While the fee-for-service system provides little incentive to improve care for people with disabilities or people living in poverty, APMs can be used to focus attention on these groups, because “the highest-cost beneficiaries present the greatest opportunities for achieving savings,” Joynt Maddox explained.

However, results for APMs have been mixed, so far. The problem is that risk-adjustment methods still have trouble distinguishing poor-quality care from medical and social risk, such as poverty. In a graph, she showed that providers caring for more low-income patients were more likely to be penalized in the Hospital Readmission Reduction Program, the Hospital Value-Based Purchasing Program, the Hospital-Acquired Conditions Reduction Program, and the Physician Value-Based Payment Modifier. Only in the End-Stage Renal Disease Quality Incentive Program were the penalties similar.

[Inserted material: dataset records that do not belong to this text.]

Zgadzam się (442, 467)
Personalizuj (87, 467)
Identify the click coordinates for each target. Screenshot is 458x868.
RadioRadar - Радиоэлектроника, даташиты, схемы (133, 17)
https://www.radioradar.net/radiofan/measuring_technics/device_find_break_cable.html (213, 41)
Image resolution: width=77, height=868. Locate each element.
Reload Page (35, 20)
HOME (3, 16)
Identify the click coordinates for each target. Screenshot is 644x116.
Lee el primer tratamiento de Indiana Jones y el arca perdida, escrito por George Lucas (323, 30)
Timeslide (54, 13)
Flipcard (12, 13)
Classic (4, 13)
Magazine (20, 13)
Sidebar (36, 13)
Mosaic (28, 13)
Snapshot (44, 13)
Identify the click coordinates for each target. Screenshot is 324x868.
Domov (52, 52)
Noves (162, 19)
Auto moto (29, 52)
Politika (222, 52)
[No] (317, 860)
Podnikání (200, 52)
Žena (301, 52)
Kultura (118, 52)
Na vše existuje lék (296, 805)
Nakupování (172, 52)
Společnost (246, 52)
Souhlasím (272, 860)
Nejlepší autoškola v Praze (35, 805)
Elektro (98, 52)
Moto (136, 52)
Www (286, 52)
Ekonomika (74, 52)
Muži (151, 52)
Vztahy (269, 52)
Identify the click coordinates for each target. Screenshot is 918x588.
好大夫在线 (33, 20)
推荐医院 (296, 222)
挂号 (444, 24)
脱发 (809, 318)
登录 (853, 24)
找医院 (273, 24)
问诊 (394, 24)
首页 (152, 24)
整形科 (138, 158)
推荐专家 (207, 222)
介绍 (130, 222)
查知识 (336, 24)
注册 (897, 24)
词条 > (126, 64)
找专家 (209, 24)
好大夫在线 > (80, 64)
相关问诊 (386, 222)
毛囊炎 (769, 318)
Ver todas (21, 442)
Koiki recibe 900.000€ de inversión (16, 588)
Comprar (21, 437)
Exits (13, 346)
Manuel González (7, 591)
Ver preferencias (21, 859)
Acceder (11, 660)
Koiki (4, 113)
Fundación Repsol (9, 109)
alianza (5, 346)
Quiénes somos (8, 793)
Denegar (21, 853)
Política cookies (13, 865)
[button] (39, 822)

Joynt Maddox outlined some key principles that policy makers can use to create payment models that avoid unnecessary harm to vulnerable populations and don’t penalize the providers who care for these populations:

  1. Include factors like poverty and functional status in risk adjustment.
  2. Evaluate providers on improvement rather than solely on achievement in cases where risk adjustment remains inadequate.
  3. Instead of an all-or-nothing approach, reward quality improvements proportionally.
  4. Design APMs to focus on vulnerable patients, such as by linking payments to reductions in disparities or outcomes among high-risk populations.

“While some organizations may be driven by a moral imperative to address social determinants of health, financial incentives could persuade organizations that might not otherwise do so to focus on their neediest clients,” Joynt Maddox concluded. “However, if we introduce such incentives without close attention to how APMs affect providers who serve vulnerable populations, we risk causing more harm than good."


Joynt Maddox KE. Financial incentives and vulnerable populations—will alternative payment models help or hurt? N Engl J Med. 2018;378(11):977-979. doi: 10.1056/NEJMp1715455.